§ **Task instructions**: Recast every line of the records below as a JSON list of strings with one string per line, leaving out blank lines.

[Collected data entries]

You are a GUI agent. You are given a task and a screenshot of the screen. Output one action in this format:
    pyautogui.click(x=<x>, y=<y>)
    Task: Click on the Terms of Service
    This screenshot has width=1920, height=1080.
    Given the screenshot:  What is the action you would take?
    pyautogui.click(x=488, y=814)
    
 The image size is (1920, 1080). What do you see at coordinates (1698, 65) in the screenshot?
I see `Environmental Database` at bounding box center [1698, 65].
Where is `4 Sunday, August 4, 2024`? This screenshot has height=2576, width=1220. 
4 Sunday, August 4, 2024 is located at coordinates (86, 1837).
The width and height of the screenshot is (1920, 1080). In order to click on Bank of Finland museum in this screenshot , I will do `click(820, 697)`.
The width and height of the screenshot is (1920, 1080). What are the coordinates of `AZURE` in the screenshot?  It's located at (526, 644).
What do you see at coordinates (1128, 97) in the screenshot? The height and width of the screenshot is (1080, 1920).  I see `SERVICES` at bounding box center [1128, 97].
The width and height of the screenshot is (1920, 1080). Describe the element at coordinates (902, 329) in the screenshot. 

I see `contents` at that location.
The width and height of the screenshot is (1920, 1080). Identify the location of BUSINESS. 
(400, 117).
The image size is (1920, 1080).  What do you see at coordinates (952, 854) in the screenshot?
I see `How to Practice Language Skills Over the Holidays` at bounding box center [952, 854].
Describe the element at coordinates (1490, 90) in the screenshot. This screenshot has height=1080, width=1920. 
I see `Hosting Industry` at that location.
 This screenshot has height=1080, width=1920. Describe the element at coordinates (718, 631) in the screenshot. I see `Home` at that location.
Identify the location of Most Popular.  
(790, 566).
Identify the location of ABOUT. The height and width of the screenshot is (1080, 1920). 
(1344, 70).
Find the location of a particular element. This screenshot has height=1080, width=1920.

§ **Response**:
[
  "You are a GUI agent. You are given a task and a screenshot of the screen. Output one action in this format:",
  "    pyautogui.click(x=<x>, y=<y>)",
  "    Task: Click on the Terms of Service",
  "    This screenshot has width=1920, height=1080.",
  "    Given the screenshot:  What is the action you would take?",
  "    pyautogui.click(x=488, y=814)",
  " The image size is (1920, 1080). What do you see at coordinates (1698, 65) in the screenshot?",
  "I see `Environmental Database` at bounding box center [1698, 65].",
  "Where is `4 Sunday, August 4, 2024`? This screenshot has height=2576, width=1220. ",
  "4 Sunday, August 4, 2024 is located at coordinates (86, 1837).",
  "The width and height of the screenshot is (1920, 1080). In order to click on Bank of Finland museum in this screenshot , I will do `click(820, 697)`.",
  "The width and height of the screenshot is (1920, 1080). What are the coordinates of `AZURE` in the screenshot?  It's located at (526, 644).",
  "What do you see at coordinates (1128, 97) in the screenshot? The height and width of the screenshot is (1080, 1920).  I see `SERVICES` at bounding box center [1128, 97].",
  "The width and height of the screenshot is (1920, 1080). Describe the element at coordinates (902, 329) in the screenshot. ",
  "I see `contents` at that location.",
  "The width and height of the screenshot is (1920, 1080). Identify the location of BUSINESS. ",
  "(400, 117).",
  "The image size is (1920, 1080).  What do you see at coordinates (952, 854) in the screenshot?",
  "I see `How to Practice Language Skills Over the Holidays` at bounding box center [952, 854].",
  "Describe the element at coordinates (1490, 90) in the screenshot. This screenshot has height=1080, width=1920. ",
  "I see `Hosting Industry` at that location.",
  " This screenshot has height=1080, width=1920. Describe the element at coordinates (718, 631) in the screenshot. I see `Home` at that location.",
  "Identify the location of Most Popular.  ",
  "(790, 566).",
  "Identify the location of ABOUT. The height and width of the screenshot is (1080, 1920). ",
  "(1344, 70).",
  "Find the location of a particular element. This screenshot has height=1080, width=1920."
]